People are often expected to have their career path mapped out at a young age, and that path is expected to last for their entire life. No – no, no, no, that is not how work should be. Work should be fulfilling and enjoyable. In this current climate, some people are having to compromise just to get something, and that’s entirely understandable. But there is also an undercurrent that some roles and some industries are better than others. When the Chancellor of the Exchequer suggests that people in the creative sector should retrain, instead of looking at why the sector is collapsing in the first place and seeing how it can be sustained, there is a disparity in outlook. After all, did we not rely on the arts during the first lockdown? Perhaps he doesn’t realise that TV, movies, books, dance, theatre, and music are all part of the creative sector, but that would require a certain level of stupidity. Insulting an entire group of people who form such an integral part of our cultural life is rather insulting.

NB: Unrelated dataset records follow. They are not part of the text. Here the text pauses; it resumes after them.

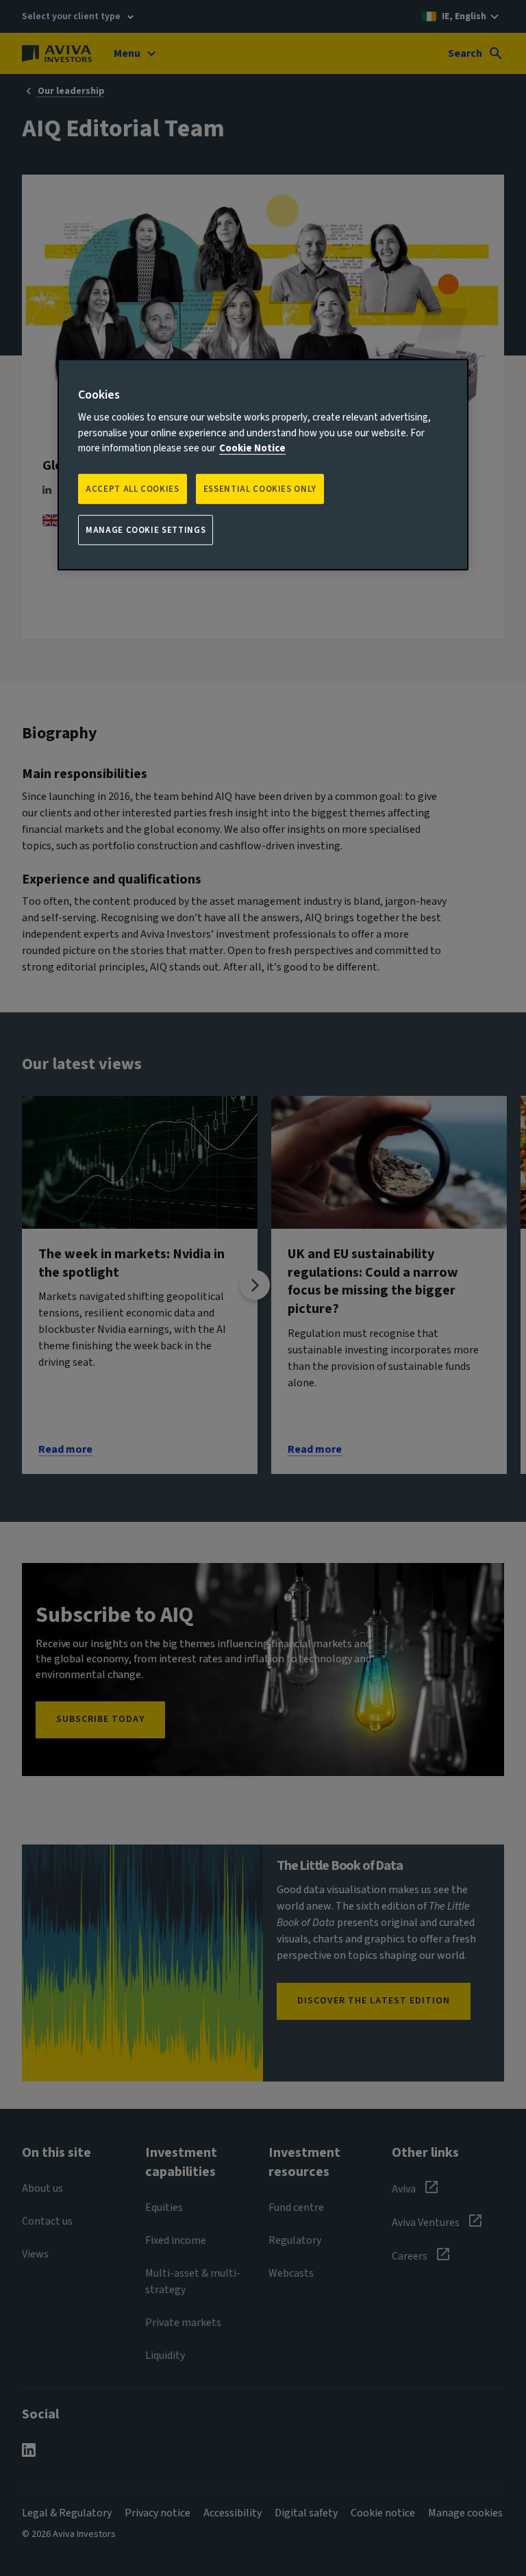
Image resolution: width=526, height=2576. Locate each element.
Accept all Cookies (132, 489)
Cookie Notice (252, 448)
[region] (263, 465)
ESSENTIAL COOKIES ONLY (259, 489)
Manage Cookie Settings (145, 530)
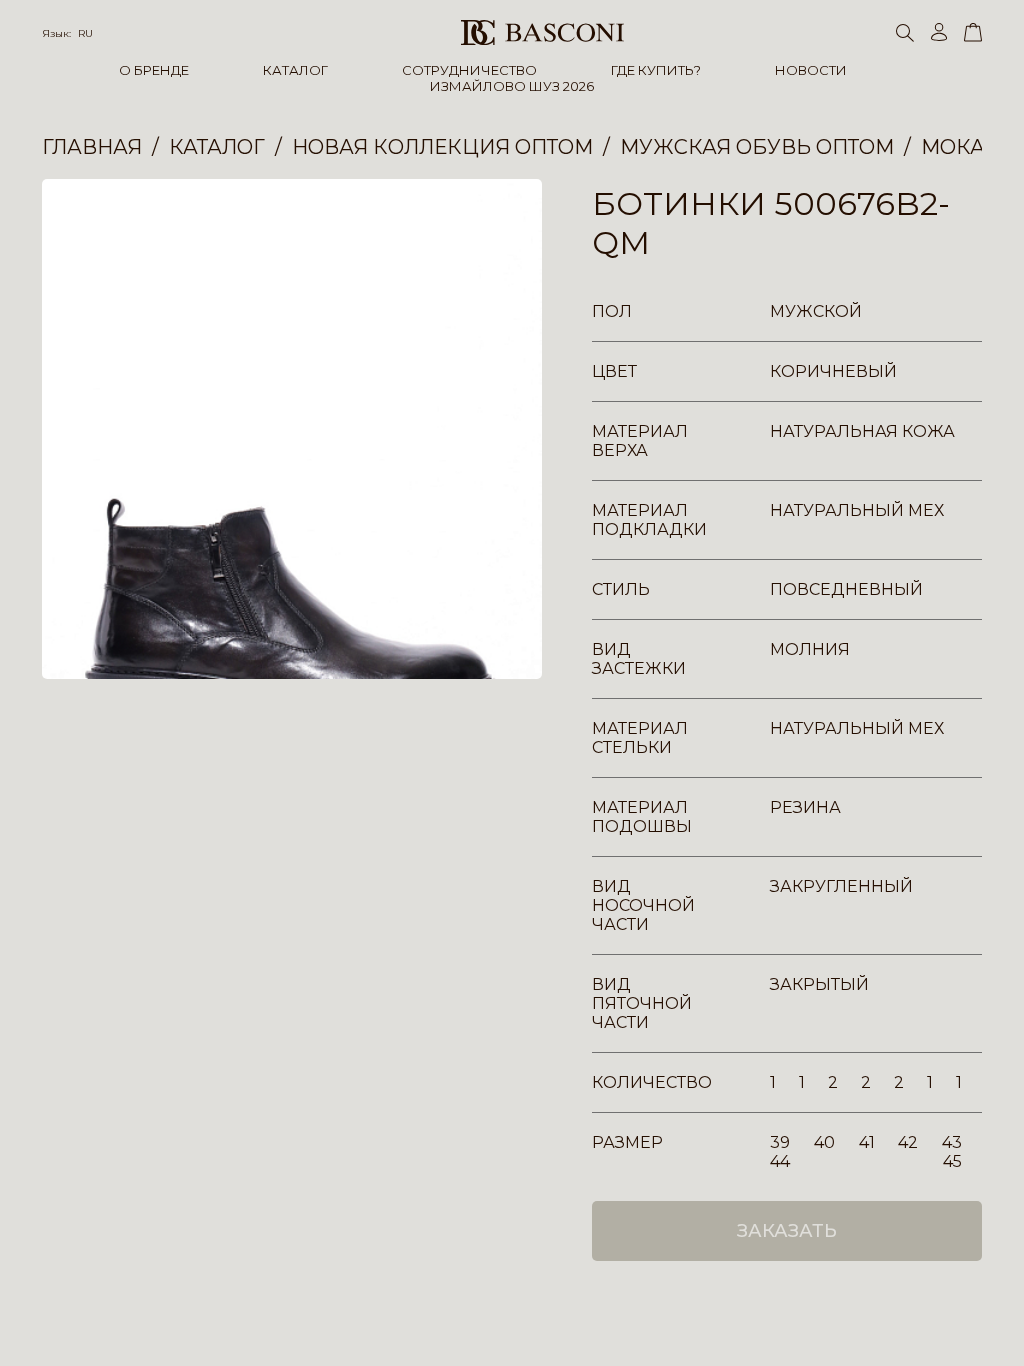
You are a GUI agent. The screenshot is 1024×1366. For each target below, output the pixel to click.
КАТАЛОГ (295, 70)
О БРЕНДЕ (154, 70)
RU (85, 33)
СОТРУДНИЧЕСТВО (469, 70)
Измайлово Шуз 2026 (512, 86)
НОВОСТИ (811, 70)
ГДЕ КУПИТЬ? (656, 70)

I seem to have gone off at something of a tangent, but perhaps a necessary one. We need choice in our working lives, and my son will face new and emerging careers that I couldn’t even begin to dream of; society evolves, and so does the work needed to sustain it. I work in communications, a title that certainly didn’t exist a hundred years ago. What will be around a hundred years from now, and what will our chidren’s grandchildren grow up wanting to be?